The Special Services Transportation Agency, or SSTA, contracts with companies like Benways to meet the customers' needs. Barbour says SSTA is in talks with CCTA to see if they can increase the availability of vehicles to try to meet those needs. But he says that isn't resolved yet, leaving many of the Medicaid passengers now in limbo.

"So it's very expensive, and there are not a lot of people who can afford to pay that cost out of pocket. If you're on Medicaid, Medicaid pays the full cost," he explains.

There's a chance that down the line some of them could be picked up by private contractors, like Big Brother Security Programs. Two weeks ago, their wheelchair transportation vans were just an idea. Friday, they picked up their first passenger at Fletcher Allen.

CEO Shelley Palmer says initially, they are not going to be focusing on the Medicaid passengers, instead contracting with others left in a lurch with this closure, like schools with special needs kids, nursing homes, or private individuals and companies who set up contracts.

"There's a lot of people who require that kind of service. We have experience in that kind of service, so we're going to hit the ground running," he says.

His business is different from a traditional cab company, which is required to pick up anyone. He says because they aren't classfied as a taxi service, insurance costs are lower. Which makes investing easier.

"This is state of the art stuff. We're getting better than twice the gas mileage of the closest competition. It's five-star-rated. It's safe, it's quiet," he says.
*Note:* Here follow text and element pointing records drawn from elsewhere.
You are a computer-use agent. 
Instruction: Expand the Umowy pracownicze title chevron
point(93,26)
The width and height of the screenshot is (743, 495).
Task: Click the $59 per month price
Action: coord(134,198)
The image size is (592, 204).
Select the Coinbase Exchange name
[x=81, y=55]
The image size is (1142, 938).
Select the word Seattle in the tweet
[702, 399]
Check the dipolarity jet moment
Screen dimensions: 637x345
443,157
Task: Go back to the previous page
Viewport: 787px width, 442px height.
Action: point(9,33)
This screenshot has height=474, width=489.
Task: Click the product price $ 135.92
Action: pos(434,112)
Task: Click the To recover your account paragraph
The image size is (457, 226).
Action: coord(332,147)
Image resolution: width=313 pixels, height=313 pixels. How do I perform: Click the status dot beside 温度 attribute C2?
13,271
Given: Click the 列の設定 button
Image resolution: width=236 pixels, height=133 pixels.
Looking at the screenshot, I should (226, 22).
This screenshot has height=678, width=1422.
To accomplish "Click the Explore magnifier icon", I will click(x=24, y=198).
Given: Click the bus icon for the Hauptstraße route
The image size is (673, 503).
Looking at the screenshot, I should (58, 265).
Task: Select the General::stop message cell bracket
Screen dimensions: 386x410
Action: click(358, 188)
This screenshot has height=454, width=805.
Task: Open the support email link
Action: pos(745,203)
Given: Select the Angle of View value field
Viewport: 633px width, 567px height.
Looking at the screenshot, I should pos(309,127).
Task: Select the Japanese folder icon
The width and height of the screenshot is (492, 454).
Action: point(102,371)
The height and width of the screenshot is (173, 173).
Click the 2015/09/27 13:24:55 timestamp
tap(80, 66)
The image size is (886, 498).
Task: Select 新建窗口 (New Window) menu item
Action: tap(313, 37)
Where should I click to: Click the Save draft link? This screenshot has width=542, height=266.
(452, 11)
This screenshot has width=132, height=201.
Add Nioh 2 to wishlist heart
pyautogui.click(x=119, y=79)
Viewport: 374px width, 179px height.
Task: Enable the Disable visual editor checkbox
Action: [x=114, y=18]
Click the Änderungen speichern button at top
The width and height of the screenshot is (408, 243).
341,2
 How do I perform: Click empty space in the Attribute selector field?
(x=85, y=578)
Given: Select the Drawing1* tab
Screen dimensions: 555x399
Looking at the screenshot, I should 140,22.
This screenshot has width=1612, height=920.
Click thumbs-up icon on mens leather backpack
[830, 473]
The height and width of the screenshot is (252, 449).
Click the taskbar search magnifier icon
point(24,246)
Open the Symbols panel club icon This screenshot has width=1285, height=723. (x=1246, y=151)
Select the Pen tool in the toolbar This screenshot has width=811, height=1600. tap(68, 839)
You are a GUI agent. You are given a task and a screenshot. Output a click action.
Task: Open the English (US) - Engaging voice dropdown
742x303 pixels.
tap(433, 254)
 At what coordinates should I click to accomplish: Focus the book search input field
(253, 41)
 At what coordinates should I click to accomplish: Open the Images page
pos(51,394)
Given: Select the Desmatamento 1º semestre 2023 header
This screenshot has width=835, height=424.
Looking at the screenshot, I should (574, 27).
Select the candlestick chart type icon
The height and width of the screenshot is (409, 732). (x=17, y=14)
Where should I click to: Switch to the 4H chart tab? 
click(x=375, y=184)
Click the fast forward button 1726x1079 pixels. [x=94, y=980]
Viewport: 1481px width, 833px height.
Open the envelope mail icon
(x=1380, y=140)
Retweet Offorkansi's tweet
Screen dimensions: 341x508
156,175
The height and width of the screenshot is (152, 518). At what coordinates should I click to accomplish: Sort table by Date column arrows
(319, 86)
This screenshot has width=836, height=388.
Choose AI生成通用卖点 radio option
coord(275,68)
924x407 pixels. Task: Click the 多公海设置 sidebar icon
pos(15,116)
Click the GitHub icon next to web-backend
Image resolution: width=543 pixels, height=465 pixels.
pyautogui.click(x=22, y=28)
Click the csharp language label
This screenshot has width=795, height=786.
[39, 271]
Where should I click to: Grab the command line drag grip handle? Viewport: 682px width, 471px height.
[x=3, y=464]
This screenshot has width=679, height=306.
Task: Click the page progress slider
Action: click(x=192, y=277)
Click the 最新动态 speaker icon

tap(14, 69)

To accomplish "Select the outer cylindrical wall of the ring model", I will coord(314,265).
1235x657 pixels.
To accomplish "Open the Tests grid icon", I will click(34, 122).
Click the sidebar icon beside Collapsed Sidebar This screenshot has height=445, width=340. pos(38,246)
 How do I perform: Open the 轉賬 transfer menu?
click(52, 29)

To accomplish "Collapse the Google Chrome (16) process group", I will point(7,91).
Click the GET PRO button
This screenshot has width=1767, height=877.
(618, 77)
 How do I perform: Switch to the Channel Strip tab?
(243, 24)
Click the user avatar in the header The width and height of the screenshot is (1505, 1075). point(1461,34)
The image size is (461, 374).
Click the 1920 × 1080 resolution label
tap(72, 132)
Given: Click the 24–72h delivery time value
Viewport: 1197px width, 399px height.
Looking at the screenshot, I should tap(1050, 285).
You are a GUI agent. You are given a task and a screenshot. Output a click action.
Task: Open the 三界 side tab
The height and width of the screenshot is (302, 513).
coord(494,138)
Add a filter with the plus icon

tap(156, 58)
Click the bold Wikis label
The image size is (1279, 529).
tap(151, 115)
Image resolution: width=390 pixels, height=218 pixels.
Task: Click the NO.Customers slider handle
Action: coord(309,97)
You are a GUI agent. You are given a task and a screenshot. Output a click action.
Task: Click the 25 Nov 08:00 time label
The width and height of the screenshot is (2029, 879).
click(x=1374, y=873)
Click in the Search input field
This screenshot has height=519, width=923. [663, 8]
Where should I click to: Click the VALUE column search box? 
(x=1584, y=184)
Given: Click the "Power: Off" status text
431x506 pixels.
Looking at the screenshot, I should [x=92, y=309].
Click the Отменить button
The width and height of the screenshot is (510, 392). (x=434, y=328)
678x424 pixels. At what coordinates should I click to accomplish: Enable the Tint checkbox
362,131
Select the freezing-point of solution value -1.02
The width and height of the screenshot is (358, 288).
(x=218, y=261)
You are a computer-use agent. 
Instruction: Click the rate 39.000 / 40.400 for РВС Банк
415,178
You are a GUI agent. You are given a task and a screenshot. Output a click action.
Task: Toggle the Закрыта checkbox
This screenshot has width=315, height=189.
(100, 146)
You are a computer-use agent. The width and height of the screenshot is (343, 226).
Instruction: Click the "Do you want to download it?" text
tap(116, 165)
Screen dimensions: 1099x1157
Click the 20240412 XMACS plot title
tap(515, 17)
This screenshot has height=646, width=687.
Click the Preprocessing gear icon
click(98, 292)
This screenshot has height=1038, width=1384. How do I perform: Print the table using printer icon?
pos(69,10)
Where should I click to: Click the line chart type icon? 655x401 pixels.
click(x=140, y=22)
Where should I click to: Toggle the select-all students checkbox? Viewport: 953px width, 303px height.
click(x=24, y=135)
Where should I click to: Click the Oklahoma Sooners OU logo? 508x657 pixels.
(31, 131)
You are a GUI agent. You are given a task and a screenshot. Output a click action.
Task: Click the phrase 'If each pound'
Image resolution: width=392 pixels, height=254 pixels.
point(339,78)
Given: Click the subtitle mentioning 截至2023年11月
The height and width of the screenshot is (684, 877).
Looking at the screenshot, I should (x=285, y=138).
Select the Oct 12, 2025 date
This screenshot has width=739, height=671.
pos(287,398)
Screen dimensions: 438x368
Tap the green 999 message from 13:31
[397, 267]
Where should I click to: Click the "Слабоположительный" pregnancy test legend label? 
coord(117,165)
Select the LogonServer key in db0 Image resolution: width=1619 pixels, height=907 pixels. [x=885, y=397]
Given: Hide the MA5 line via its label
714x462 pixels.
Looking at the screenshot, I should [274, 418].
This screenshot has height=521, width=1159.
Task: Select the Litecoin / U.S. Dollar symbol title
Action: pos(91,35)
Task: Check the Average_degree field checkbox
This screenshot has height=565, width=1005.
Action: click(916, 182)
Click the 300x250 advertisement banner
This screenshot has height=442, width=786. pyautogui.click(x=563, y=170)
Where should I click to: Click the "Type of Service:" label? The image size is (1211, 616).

And there will be familiar faces. Palmer says many Benways drivers who have worked with these people will be signing on with his team and likely bringing some customers as well. Already, their seven vans have a full schedule set for Monday.

So what are the options for elderly or disabled people who may have been using Benways before? CVAA lists a few:

CCTA buses: Rides are 60 cents for seniors, and if you qualify for ADA help, they can provide door-to-door paratransit service through the SSTA, but you have to live within three quarters of a mile of a fixed route.

SSTA: This private nonprofit group can also help people on Medicaid who do not have a car and need to get to medical appointments.

E&D rides: These are services for elderly and disabled people 60 or over, and it varies from town to town. This is provided by CVAA and other groups.

Neighbor Rides, a program where volunteers drive seniors and people with disabilities where they need to go.

If you want to help out with Neighbor Rides, you have to have a safe record and a background check. But Barbour says it's a great opportunity to meet someone new from your town.